All postoperative measures showed significant improvement compared with the preoperative state, regardless of expectations. However, Dr. Villavicencio said patients' expectations were borne out after surgery. "When we analyzed the net expectations, there was statistically significant difference in what they expected," he said. "If they expected to have pain postoperatively, they usually did, and if they didn't expect to have pain postoperatively, they usually didn't."

Once the investigators controlled for patients' respective preoperative scores, those patients who expected no pain reported less postoperative neck or arm pain (P < .02), higher SF-36 MCS (P = .04), and higher satisfaction with their surgical outcomes (P = .007) when compared with the group of patients who expected some remaining pain. Higher preoperative SF-36 MCS predicted lower postoperative neck pain (P = .003) and neck disability index (P = .004) scores and higher SF-36 physical component scale (P = .002), SF-36 MCS (P = .001), and satisfaction (77 vs 59 on a 0 - 100 scale; P = .03) scores.

Dr. Villavicencio said that to his knowledge, this study is the first to prospectively analyze the effects of both preoperative pain expectations and SF-36 mental component scores and postoperative patient satisfaction. Given the almost 39-month average follow-up, he said, "The outcomes that we have published are sustained."

"The results of the study do not suggest artificially or unrealistically increasing patient expectations," he warned, "but [they] do emphasize the importance of mental health and optimism in patients." He noted that psychosocial factors are known to be very strong predictors of postoperative outcome. "I think it has to do with motivation.... Those people that really want to get better and are motivated and expect to do well, will do so eventually," he said.

When asked how his findings may be used clinically, Dr. Villavicencio told Medscape Medical News, "It's good to encourage patients to have optimistic outcomes. I don't think it's good to give them false hope, but if you encourage optimistic outcomes, then I think they do better.

"I always explain to patients that I'm not actually making them any younger. They're still going to be 70 years old, if that's how old they are when they go into the operating room. So if I'm doing back surgery, then they're still going to have back pain now and again, just like any 70-year-old person."

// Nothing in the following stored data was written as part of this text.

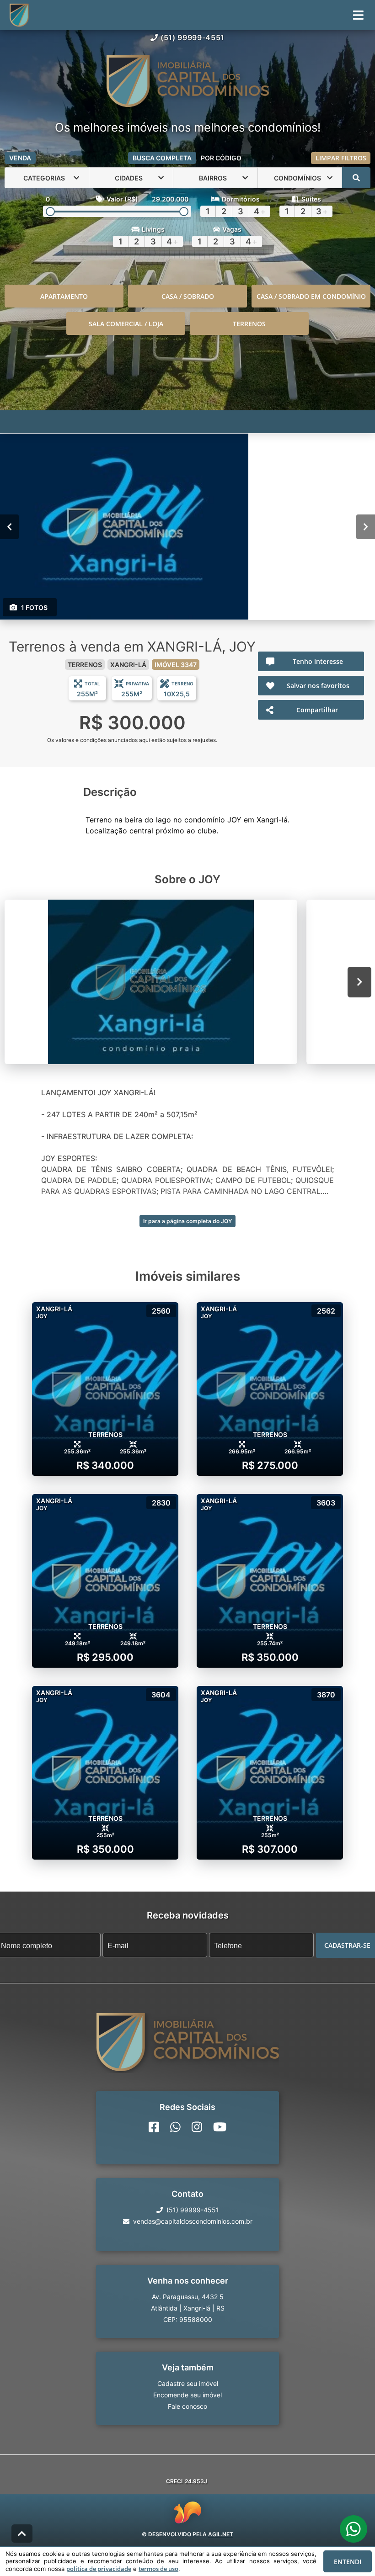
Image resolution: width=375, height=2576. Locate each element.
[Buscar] (356, 177)
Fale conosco (187, 2406)
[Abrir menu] (358, 15)
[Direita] (365, 526)
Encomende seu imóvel (187, 2395)
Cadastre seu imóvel (187, 2383)
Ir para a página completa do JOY (187, 1221)
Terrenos (249, 323)
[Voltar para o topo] (21, 2533)
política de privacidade (98, 2569)
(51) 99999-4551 (193, 37)
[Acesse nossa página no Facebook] (154, 2127)
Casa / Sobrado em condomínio (311, 296)
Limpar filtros (341, 158)
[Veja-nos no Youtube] (219, 2127)
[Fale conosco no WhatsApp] (175, 2127)
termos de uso (158, 2569)
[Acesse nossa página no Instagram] (197, 2127)
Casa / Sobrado (187, 296)
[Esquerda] (9, 526)
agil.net (220, 2534)
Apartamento (64, 296)
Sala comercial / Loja (126, 323)
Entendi (347, 2561)
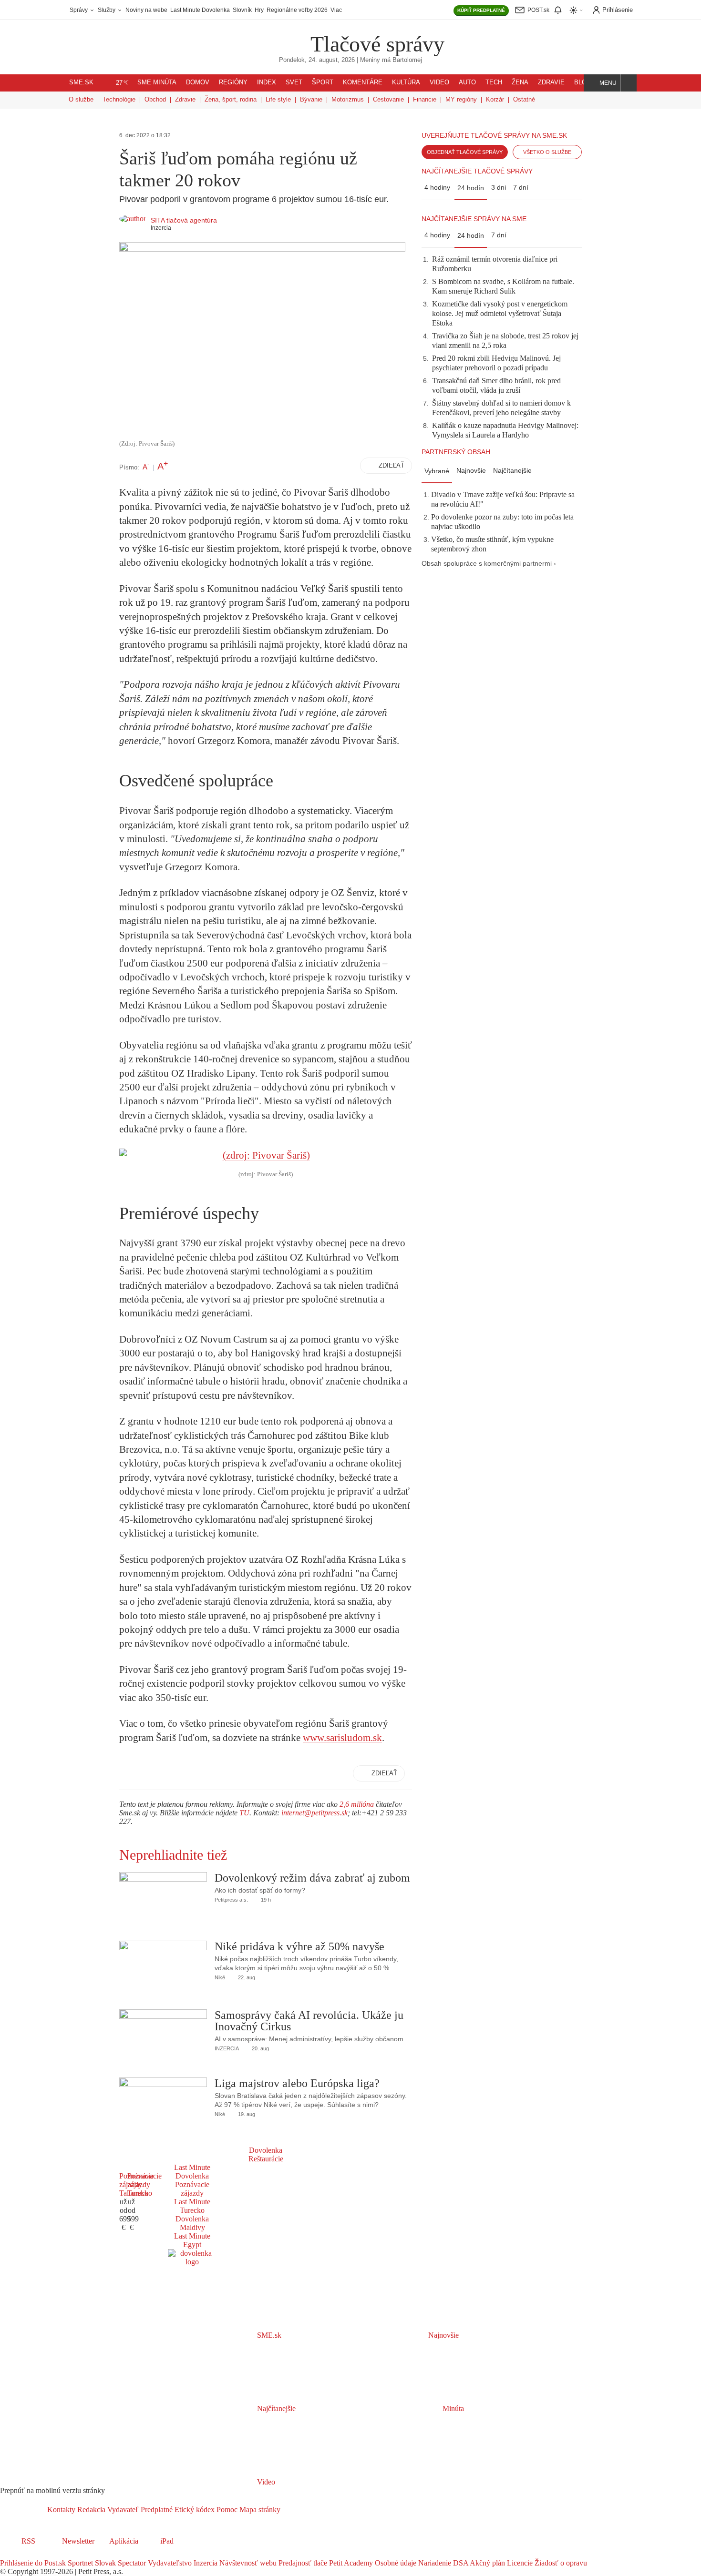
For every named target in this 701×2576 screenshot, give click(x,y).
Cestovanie (388, 99)
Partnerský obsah (456, 452)
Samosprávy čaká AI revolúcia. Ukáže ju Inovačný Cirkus (309, 2021)
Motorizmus (347, 99)
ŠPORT (322, 82)
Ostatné (524, 99)
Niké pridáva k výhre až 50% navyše (299, 1946)
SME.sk (81, 82)
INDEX (266, 82)
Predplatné (156, 2509)
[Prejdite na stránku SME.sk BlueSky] (58, 2554)
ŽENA (520, 82)
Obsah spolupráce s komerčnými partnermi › (489, 563)
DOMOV (197, 82)
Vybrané (436, 471)
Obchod (155, 99)
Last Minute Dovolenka (200, 10)
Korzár (495, 99)
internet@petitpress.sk (314, 1813)
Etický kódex (194, 2509)
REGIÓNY (233, 82)
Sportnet (79, 2563)
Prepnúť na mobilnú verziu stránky (52, 2490)
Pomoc (226, 2509)
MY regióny (461, 99)
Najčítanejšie (512, 470)
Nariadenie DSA (442, 2563)
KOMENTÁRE (362, 82)
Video (265, 2482)
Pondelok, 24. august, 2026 (317, 60)
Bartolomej (407, 60)
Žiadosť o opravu (560, 2563)
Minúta (452, 2408)
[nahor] (288, 2509)
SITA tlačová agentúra (184, 220)
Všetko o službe (547, 152)
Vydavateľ (122, 2509)
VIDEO (439, 82)
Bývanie (311, 99)
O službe (81, 99)
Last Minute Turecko (192, 2206)
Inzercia (204, 2563)
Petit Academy (350, 2563)
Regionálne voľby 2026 (297, 10)
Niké (220, 1977)
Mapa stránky (258, 2509)
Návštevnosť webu (247, 2563)
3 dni (498, 187)
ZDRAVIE (551, 82)
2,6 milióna (357, 1804)
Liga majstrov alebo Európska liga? (297, 2083)
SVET (294, 82)
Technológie (119, 99)
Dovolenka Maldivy (192, 2223)
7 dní (520, 187)
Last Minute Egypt (192, 2240)
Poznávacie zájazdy (192, 2188)
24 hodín (470, 188)
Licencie (519, 2563)
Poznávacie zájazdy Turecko (144, 2184)
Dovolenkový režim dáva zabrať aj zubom (312, 1878)
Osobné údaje (394, 2563)
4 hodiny (437, 187)
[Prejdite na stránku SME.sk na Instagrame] (33, 2554)
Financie (424, 99)
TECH (493, 82)
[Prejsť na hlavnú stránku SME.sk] (23, 2509)
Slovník (242, 10)
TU (244, 1813)
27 (122, 83)
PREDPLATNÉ (481, 10)
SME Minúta (156, 82)
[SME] (280, 37)
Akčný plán (486, 2563)
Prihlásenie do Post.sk (33, 2563)
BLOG (582, 82)
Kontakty (61, 2509)
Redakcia (90, 2509)
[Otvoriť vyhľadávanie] (629, 83)
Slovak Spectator (119, 2563)
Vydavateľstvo (169, 2563)
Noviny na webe (146, 10)
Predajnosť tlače (302, 2563)
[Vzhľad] (576, 10)
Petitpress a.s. (231, 1900)
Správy (79, 10)
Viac (336, 10)
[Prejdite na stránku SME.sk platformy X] (20, 2554)
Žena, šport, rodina (231, 99)
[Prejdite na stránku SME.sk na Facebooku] (6, 2554)
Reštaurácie (265, 2159)
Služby (107, 10)
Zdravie (185, 99)
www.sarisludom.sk (342, 1737)
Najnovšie (471, 470)
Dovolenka (265, 2150)
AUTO (467, 82)
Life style (278, 99)
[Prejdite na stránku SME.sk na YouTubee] (46, 2554)
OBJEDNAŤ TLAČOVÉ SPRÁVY (465, 152)
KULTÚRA (406, 82)
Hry (259, 10)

Alon Mogilner, MD, PhD, director of functional and restorative neurosurgery for the North Shore–Long Island Jewish Health System and Hofstra Medical School in Great Neck, New York, and past-president of the AANS Pain Section, said the results of the study made good sense to him.

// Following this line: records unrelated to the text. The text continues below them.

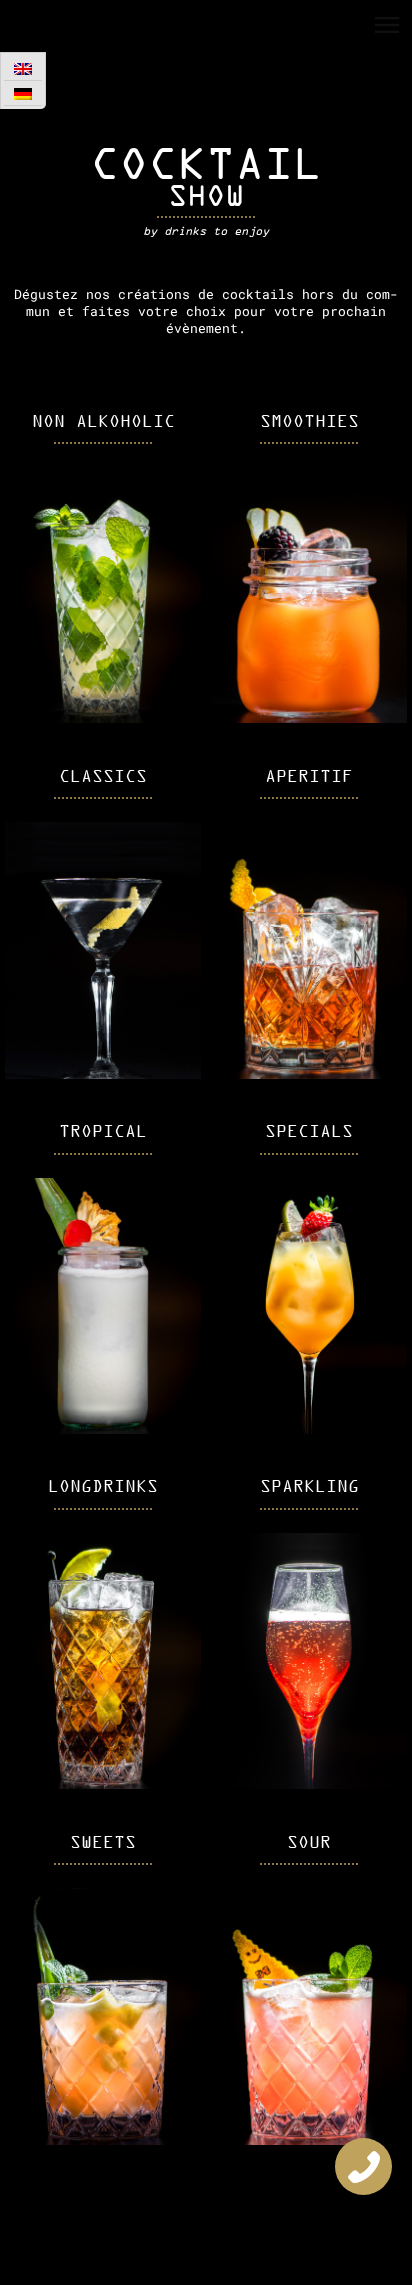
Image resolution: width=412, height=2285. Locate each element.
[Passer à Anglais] (23, 68)
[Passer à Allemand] (23, 93)
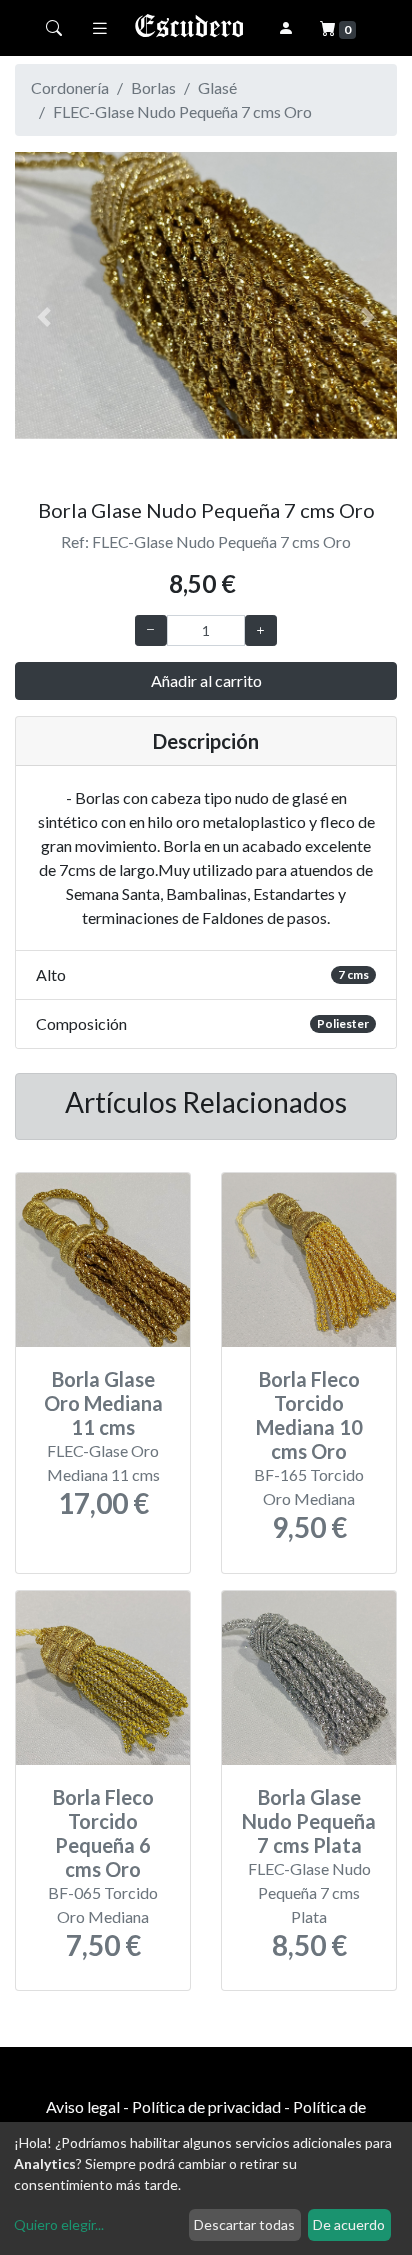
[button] (43, 317)
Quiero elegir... (59, 2224)
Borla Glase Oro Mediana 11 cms (103, 1403)
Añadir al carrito (206, 680)
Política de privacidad (206, 2106)
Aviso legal (83, 2106)
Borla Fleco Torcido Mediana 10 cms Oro (309, 1415)
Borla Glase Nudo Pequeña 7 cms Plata (309, 1821)
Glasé (217, 87)
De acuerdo (349, 2224)
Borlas (153, 87)
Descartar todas (244, 2224)
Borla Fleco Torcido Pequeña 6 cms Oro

"There are multiple factors for surgical outcomes, and many of them are really expectational, emotional, and mental. So I'm not surprised. I'm surprised at the degree of it, though, because...there should be an objective improvement [from surgery,] whether or not your expectations are there," he said.

Dr. Mogilner suggested looking into the phenomenon more deeply; for example, categorizing the location of the pain. "My feeling is neck pain vs arm pain would have a different group of patients because these operations improve arm pain significantly, but neck pain questionably, so I think if they had subcategorized it, I think the data would be stronger," he commented to Medscape Medical News.

Dr. Villavicencio has received research and other financial or material support from Medtronic. He is a shareholder in Lanx. Dr. Mogilner is a consultant to and has received honoraria from Medtronic and has received research support from Medtronic and St. Jude Medical.

American Association of Neurological Surgeons (AANS) 79th Annual Meeting: "The Effects of Preoperative SF-36 Mental Component Summary Scores and Patient Pain Expectations on Clinical Outcomes Following Anterior Cervical Discectomy and Fusion." Presented April 12, 2011.